- _PROBLEM_
Below is a listing. Set down exactly the lines from the one containing "LƯU Ý KHI MUA GẬY (275, 2394)" through the one containing "[Zoom] (17, 384)", both ends included, and leave out the rest.

┏━━

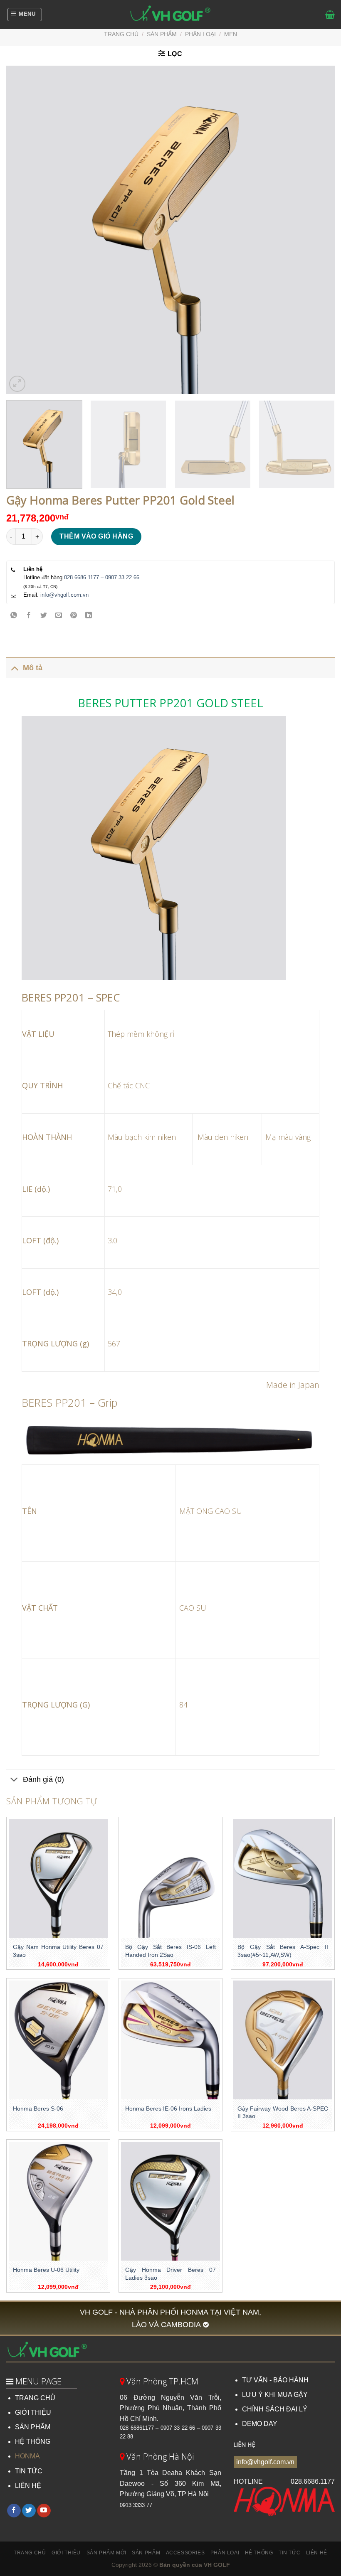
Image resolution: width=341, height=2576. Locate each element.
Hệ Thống (259, 2553)
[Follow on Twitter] (29, 2511)
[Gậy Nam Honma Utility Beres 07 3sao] (58, 1878)
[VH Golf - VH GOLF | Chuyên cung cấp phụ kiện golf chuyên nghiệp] (170, 14)
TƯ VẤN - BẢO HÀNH (275, 2380)
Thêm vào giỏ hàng (96, 536)
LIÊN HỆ (28, 2485)
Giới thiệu (66, 2553)
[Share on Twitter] (44, 616)
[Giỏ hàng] (330, 14)
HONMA (27, 2456)
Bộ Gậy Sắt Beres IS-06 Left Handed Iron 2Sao (170, 1951)
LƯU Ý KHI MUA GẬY (275, 2394)
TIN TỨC (28, 2471)
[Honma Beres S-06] (58, 2040)
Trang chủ (121, 34)
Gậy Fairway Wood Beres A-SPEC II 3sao (282, 2112)
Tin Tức (289, 2553)
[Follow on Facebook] (14, 2511)
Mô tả (32, 668)
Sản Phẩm (162, 34)
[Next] (317, 230)
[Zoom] (17, 384)
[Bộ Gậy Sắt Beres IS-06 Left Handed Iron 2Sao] (170, 1878)
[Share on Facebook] (29, 616)
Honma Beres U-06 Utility (46, 2269)
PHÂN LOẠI (200, 34)
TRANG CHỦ (35, 2397)
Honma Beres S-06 (38, 2108)
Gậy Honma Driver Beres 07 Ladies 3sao (170, 2273)
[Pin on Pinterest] (74, 616)
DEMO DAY (259, 2423)
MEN (230, 34)
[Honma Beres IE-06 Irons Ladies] (170, 2040)
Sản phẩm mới (106, 2553)
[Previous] (23, 230)
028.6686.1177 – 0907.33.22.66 (101, 577)
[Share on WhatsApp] (14, 616)
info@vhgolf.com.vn (64, 595)
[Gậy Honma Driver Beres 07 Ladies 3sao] (170, 2201)
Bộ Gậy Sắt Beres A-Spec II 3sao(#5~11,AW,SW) (282, 1951)
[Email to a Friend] (59, 616)
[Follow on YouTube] (44, 2511)
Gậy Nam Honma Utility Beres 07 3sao (58, 1951)
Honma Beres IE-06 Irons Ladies (168, 2108)
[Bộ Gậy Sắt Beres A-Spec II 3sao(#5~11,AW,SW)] (282, 1878)
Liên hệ (316, 2553)
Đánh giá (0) (43, 1779)
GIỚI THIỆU (33, 2412)
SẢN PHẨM (32, 2427)
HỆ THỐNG (32, 2441)
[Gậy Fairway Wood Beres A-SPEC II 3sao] (282, 2040)
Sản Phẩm (146, 2553)
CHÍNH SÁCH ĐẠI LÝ (274, 2409)
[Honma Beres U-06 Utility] (58, 2201)
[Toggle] (14, 668)
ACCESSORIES (185, 2553)
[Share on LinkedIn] (89, 616)
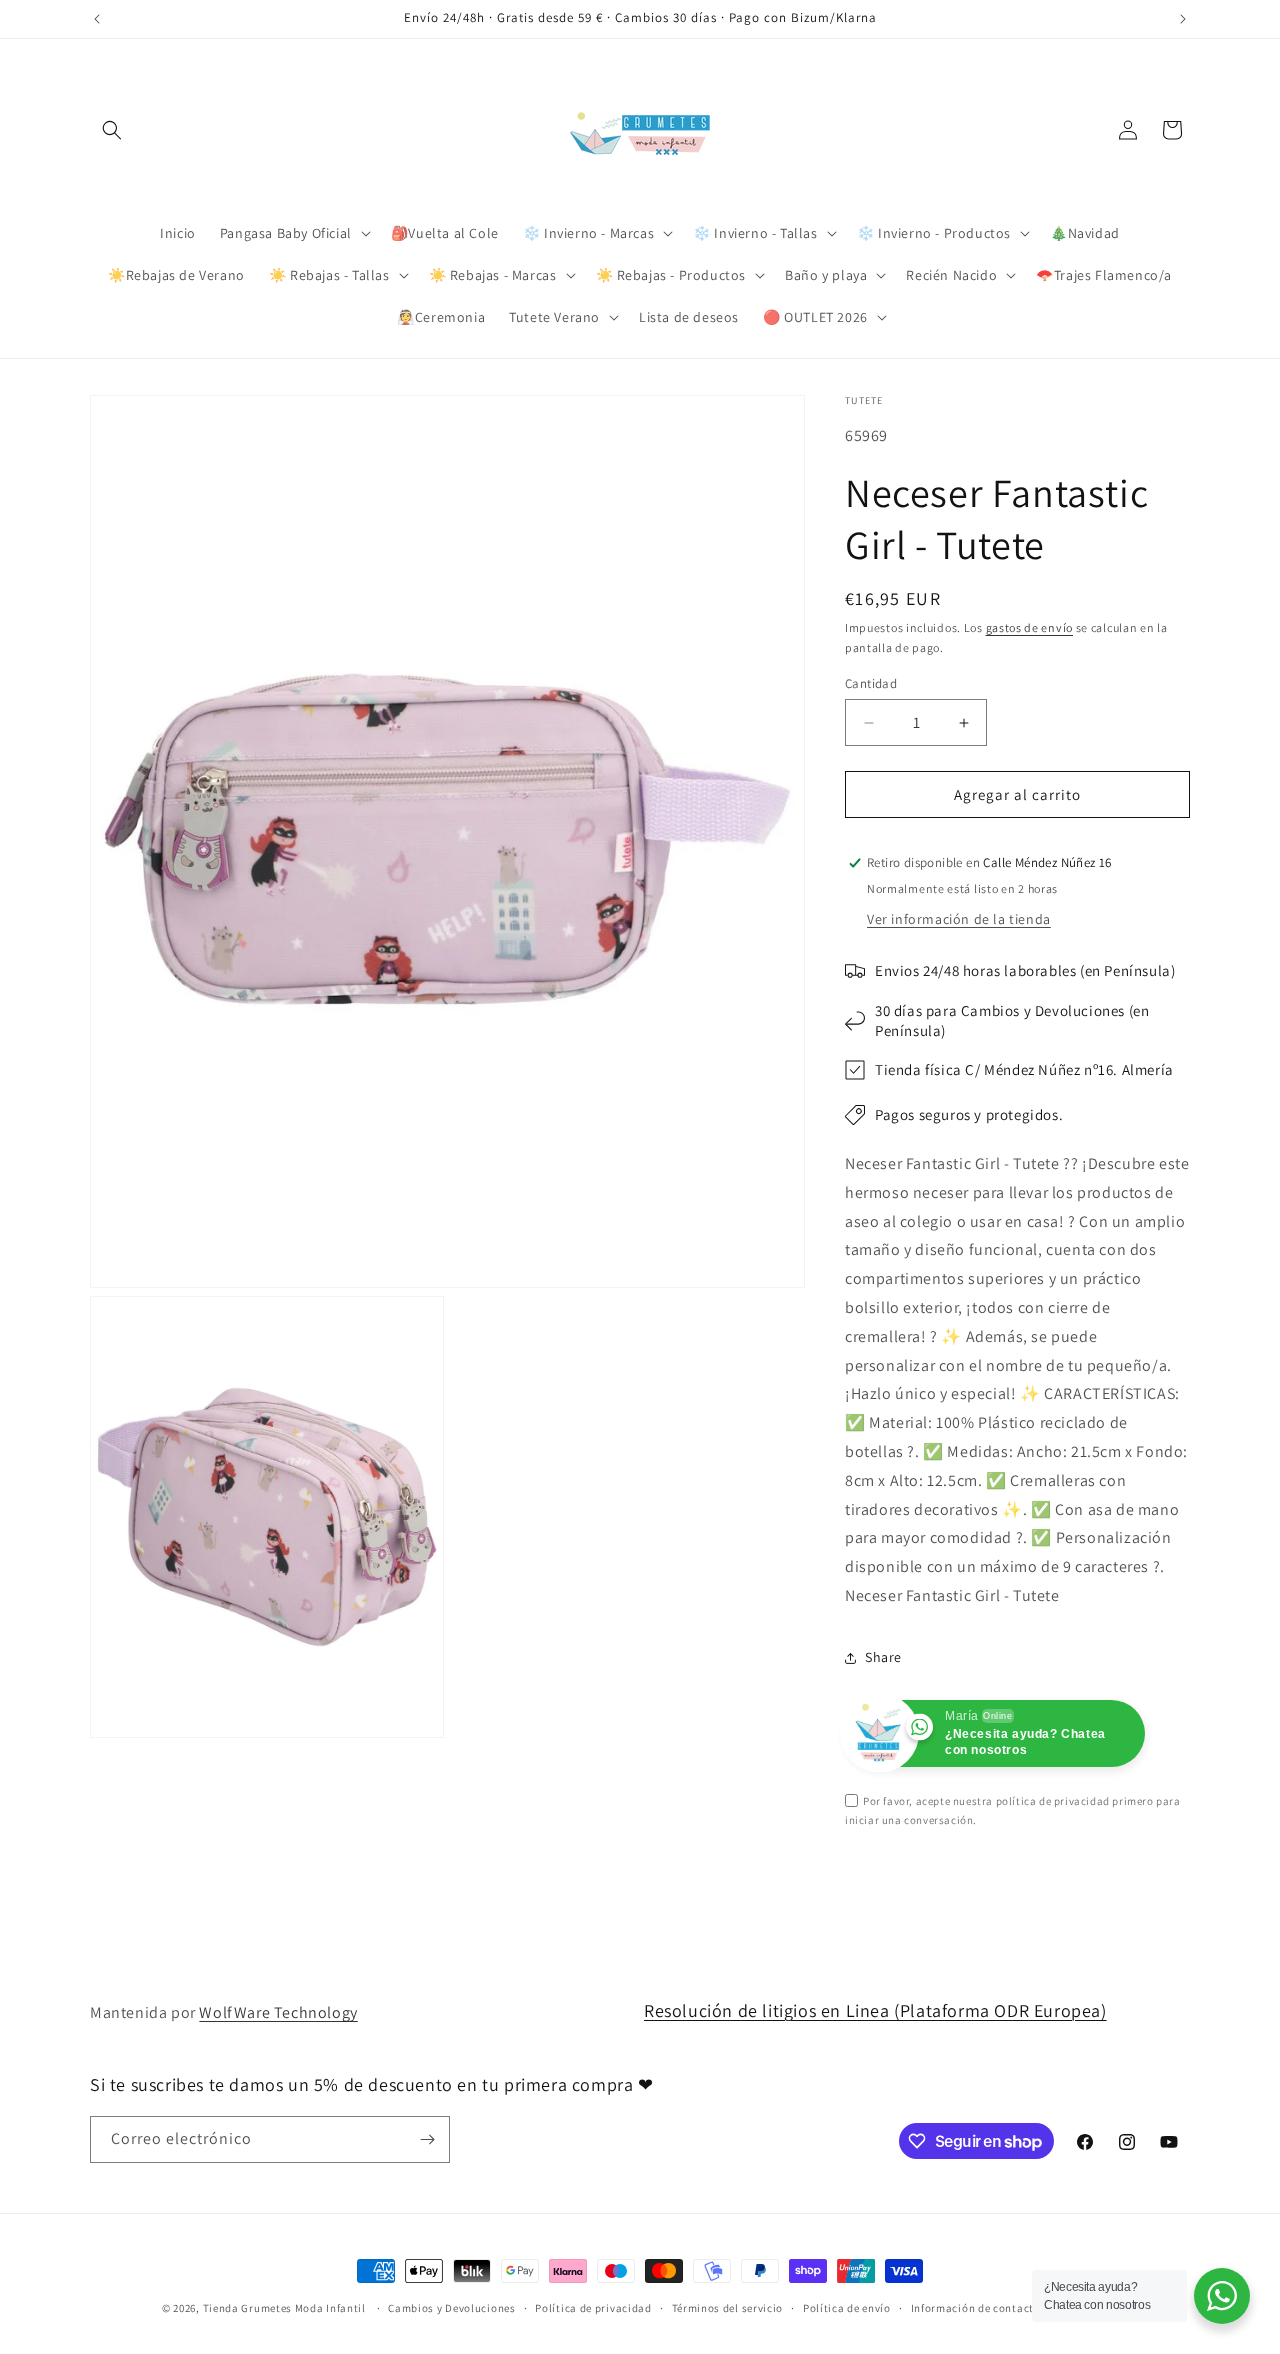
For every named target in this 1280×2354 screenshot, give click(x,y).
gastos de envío (1030, 627)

┗━━

- _TASK RESPONSE_
LƯU Ý KHI MUA GẬY (275, 2394)
TIN TỨC (28, 2471)
[Honma Beres S-06] (58, 2040)
Trang chủ (121, 34)
Gậy Fairway Wood Beres A-SPEC II 3sao (282, 2112)
Tin Tức (289, 2553)
[Follow on Facebook] (14, 2511)
Mô tả (32, 668)
Sản Phẩm (162, 34)
[Next] (317, 230)
[Zoom] (17, 384)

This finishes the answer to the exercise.